Dr Andy Corbett

by Dr Andy Corbett

Lesson

Support Vector Machines

13. Support Vector Machines in the Wild

📂 Resources

Download the resources for this lesson here.

To see how this method can work on real data, let's import the breast cancer dataset from scikit-learn. This dataset records brest cancer dianoses based on assessment of patients. We shall attempt to learn these diagnoses with an SVM classifier.

📑 Learning Objectives
  • Import and explore the breast cancer dataset from scikit-learn.
  • Build an SCM classifier to predict whether tumors are malignant or benign.
  • Unpack the predictor to find the support vectors from the dataset.

Diagnosing Tumours in a Breast Cancer Dataset


from sklearn import datasets
data = datasets.load_breast_cancer()

See https://archive.ics.uci.edu/ml/datasets/Breast+Cancer+Wisconsin+Diagnostic for a description of the dataset.

Simply, the problem is to build a model to classify inputs into one of two targets categories:

Labels:  ['malignant' 'benign']

Given the following 30 input features.

Features:  ['mean radius' 'mean texture' 'mean perimeter'
 'mean area' 'mean smoothness' 'mean compactness' 'mean concavity'
 'mean concave points' 'mean symmetry' 'mean fractal dimension'
 'radius error' 'texture error' 'perimeter error' 'area error'
 'smoothness error' 'compactness error' 'concavity error'
 'concave points error' 'symmetry error' 'fractal dimension error'
 'worst radius' 'worst texture' 'worst perimeter' 'worst area'
 'worst smoothness' 'worst compactness' 'worst concavity'
 'worst concave points' 'worst symmetry' 'worst fractal dimension']

We are given data points for 569 different patients which we'll split into train:test datasets with a 80:20 ratio.
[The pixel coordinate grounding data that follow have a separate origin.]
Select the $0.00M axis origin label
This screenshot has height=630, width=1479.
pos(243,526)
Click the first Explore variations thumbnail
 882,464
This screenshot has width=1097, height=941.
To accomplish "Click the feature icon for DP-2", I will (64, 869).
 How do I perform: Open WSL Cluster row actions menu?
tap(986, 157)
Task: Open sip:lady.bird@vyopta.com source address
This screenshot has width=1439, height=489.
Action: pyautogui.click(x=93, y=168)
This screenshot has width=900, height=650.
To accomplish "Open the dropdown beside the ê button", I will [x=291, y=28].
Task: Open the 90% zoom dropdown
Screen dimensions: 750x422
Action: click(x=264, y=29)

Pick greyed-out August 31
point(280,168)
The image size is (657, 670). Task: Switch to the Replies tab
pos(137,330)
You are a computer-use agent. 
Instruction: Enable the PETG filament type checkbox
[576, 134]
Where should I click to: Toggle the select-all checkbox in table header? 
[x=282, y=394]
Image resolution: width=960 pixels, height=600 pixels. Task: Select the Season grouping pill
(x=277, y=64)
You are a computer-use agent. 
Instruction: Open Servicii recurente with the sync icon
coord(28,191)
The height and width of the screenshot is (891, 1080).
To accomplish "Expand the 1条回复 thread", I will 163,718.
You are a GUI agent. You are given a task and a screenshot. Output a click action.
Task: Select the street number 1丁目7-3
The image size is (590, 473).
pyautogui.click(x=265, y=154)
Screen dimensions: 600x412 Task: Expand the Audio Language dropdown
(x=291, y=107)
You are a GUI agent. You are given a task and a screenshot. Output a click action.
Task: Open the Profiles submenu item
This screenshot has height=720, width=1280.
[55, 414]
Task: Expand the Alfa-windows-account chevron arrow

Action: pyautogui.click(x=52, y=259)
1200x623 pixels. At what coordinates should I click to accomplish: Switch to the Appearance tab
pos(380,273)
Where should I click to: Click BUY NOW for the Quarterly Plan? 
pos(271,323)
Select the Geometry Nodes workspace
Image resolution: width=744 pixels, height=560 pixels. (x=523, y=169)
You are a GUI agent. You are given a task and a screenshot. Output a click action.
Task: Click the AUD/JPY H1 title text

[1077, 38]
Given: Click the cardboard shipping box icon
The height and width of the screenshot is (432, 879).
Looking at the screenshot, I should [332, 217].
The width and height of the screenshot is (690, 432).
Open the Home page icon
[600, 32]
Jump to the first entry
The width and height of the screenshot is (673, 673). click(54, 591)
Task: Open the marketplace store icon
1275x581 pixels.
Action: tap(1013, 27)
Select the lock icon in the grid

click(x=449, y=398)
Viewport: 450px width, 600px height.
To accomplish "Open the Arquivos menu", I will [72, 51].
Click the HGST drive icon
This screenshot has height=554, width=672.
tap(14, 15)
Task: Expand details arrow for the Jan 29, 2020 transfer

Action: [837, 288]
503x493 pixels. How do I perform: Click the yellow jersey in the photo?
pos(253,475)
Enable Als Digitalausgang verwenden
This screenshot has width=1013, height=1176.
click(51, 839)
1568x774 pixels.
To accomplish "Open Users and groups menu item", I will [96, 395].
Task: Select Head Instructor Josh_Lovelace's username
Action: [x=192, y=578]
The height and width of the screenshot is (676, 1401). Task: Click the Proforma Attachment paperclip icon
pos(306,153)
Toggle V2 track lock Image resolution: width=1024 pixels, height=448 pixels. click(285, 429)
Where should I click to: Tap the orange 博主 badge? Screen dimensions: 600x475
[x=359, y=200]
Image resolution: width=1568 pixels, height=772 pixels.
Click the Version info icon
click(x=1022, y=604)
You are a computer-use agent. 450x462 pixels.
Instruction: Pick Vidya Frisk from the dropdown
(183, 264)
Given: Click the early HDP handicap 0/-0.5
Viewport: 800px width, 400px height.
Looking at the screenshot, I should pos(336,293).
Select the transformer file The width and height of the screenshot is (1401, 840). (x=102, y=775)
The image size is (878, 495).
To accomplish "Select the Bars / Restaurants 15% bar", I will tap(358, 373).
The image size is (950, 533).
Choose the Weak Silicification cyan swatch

This lets us hold some data in order to test the performance of the model.

from sklearn.model_selection import train_test_split
X_train, X_test, y_train, y_test = train_test_split(
    data.data, data.target, test_size=0.2,random_state=109,
)

Fitting a linear SVM is straight forward:

from sklearn import svm
clf = svm.SVC(kernel='linear')
clf.fit(X_train, y_train)

Let's inspect the performance of our SVM on the held-out test data.

y_pred = clf.predict(X_test)

Then we ask ourselves, 'how well did we perform?'

Model accuracy:  0.956
Precision: 0.986
Recall: 0.946

Recall that we interpret the above results as follows:

  • Model accuracy is the correctly classified samples: total correct predictions as a ratio of all events.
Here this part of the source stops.